NCDRC | If a farmer suffers crop loss due to the usage of herbicides bought from a dealer or manufacturer of agri-inputs, can he claim a loss for crop damage? Read Commission’s reasoning

National Consumer Disputes Redressal Commission (NCDRC): Anup K. Thakur (Presiding Member) dismissed the revision petition while upholding the State Commission’s order.

Respondent/Complainant had sown sugarcane. He purchased herbicides from petitioner 1/OP 1. It was submitted that after the usage of the said herbicide the crop started to suffer severe damage.

In view of the above occurrence, Sub Divisional Agriculture Officer was informed, after which inspection of the affected crop was carried out and a report was submitted.
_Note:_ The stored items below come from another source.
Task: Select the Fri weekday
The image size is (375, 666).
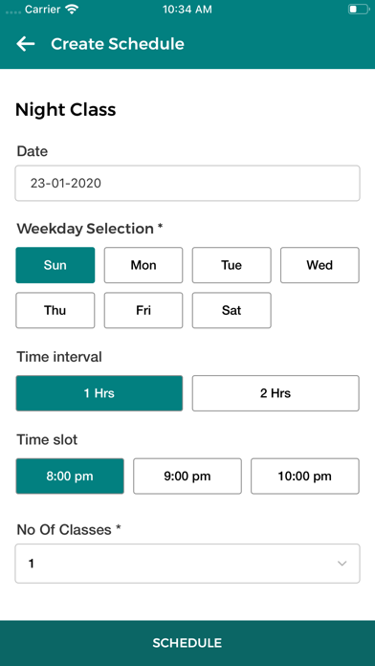Action: click(x=143, y=310)
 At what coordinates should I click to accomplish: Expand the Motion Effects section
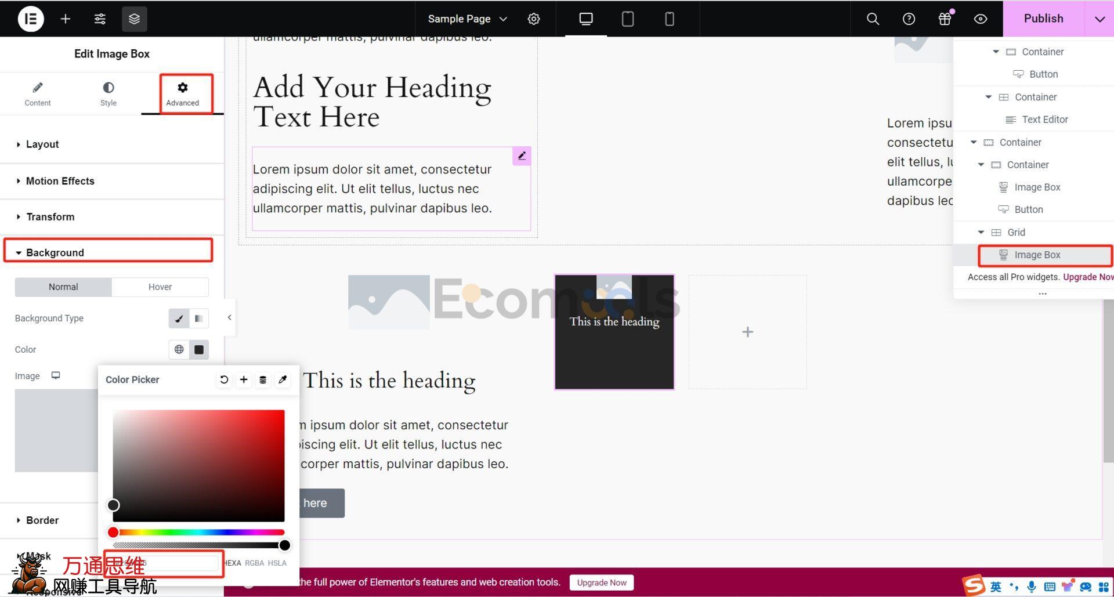60,181
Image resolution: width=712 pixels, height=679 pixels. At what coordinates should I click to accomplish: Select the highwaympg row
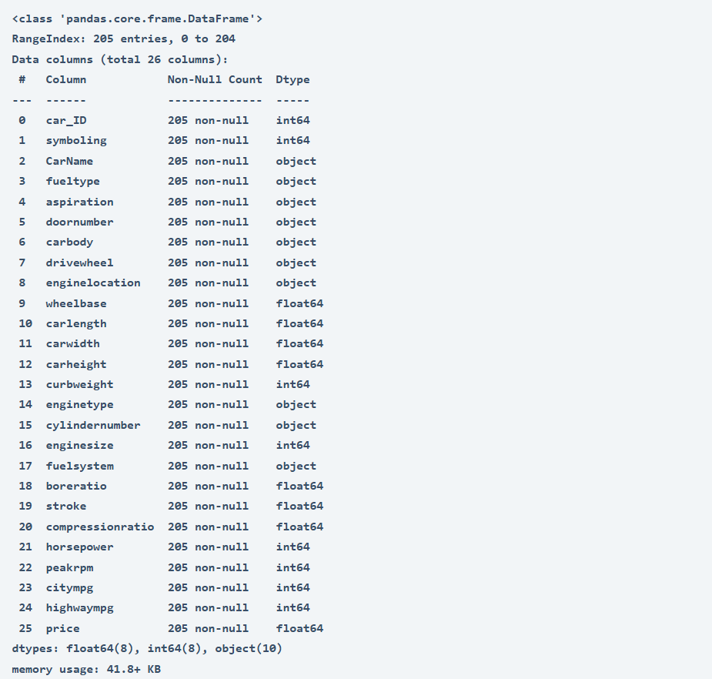(x=81, y=607)
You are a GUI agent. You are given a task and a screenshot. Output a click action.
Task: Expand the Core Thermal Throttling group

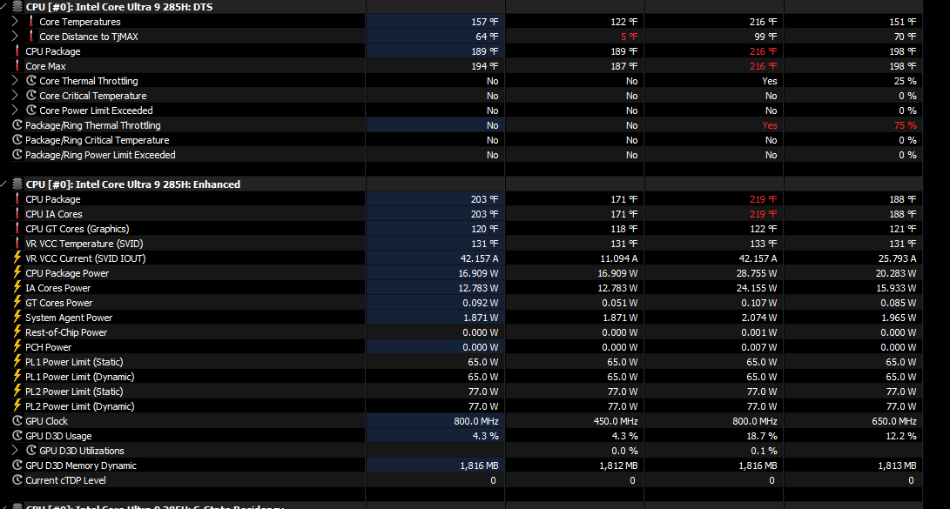(15, 81)
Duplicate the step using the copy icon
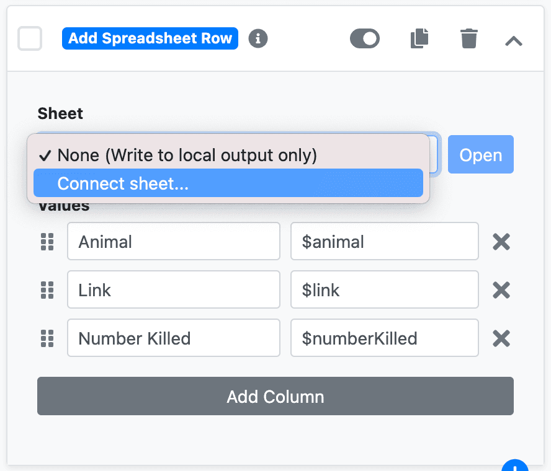This screenshot has height=471, width=551. pos(419,38)
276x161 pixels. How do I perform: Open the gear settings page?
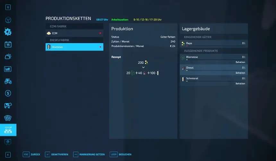8,32
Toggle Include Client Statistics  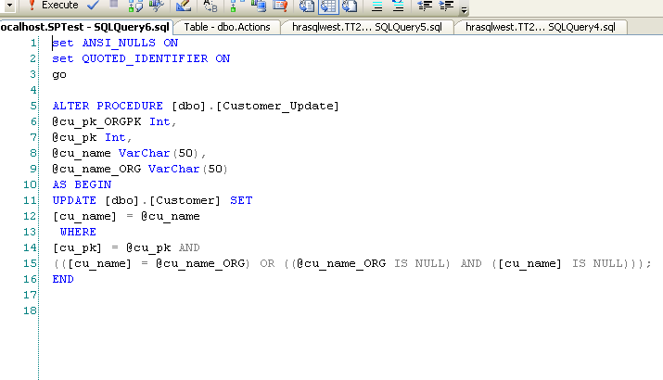click(x=258, y=6)
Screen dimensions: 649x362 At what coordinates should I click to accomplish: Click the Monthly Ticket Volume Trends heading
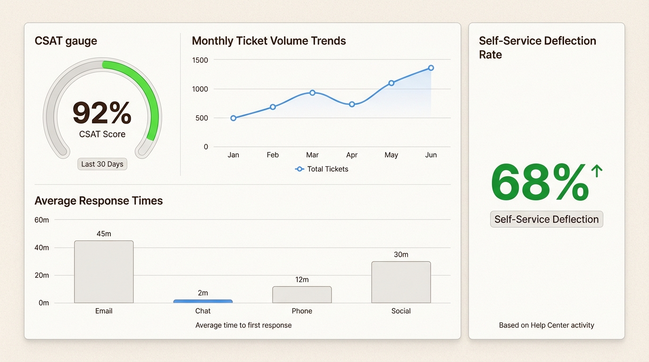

Consumer complaint seeking compensation of Rs 1,60,000 on account of crop damage was filed.

What was District Commission’s decision?

Circular of Deputy Director of Agriculture was not complied with while constituting the inspection team was a mere inadvertence and did not suggest any malafide intention. In any case, it was an irregularity and on this ground, equity and natural justice could not be denied to the complainant. So reasoning, it allowed the complaint to the extent of Rs.72,850/-, this being the loss on account of 235 quintals of sugarcane in one acre land @ Rs.310/- per quintal, with interest of 9% from the date of filing of the complaint.

 The above reasoning was upheld by the State Commission.

Analysis and Decision

On perusal of the facts and circumstances of the case, Bench opined that no ground for revision of the State Commission’s order was required.

Bench observed that an internal circular of Deputy Director of Agriculture was circulated regarding the composition of the inspection team for the purpose of smooth functioning of the Department of Agriculture in its subordinate filed offices for fulfilling its role of assisting the farmers, including taking prompt action on any complaint as is in the present matter.

On noting the above, the Commission stated that:

To not have included a representative of the OPs was, at worst, an irregularity.

The fact in the present matter was that there was a crop loss and the complainant farmer did therefore had to suffer loss and the inspecting team found the loss to be largely due to the use of herbicides.

Commission added to its reasoning that the business entities viz. dealers, manufacturers of agri-inputs (seeds, herbicides) carry a special responsibility. They are expected to properly inform the farmer and follow up after sale, to ensure that the farmer has understood and is following all the instructions.

In the present case, dealer ought to not have waited for an invitation to join the inspection team if it was already aware of the complaint through information furnished by the complainant. He should have been proactive rather than reactive.

The same goes for the manufacturers of agri-inputs: their dealers should be properly trained to ensure that they see their job as not merely one selling but as providing after-sale service through regular follow up.

With regard to the revisionary jurisdiction, Bench referred to the decision of the Supreme Court in Rubi (Chandra) Dutta v. United India Insurance Co. Ltd., (2011) 11 SCC 269.

Hence, in view of the above discussion, Bench dismissed the revision petitions. [Adama Agan Ltd. v. Ramesh, 2021 SCC OnLine NCDRC 3, decided on 18-01-2021]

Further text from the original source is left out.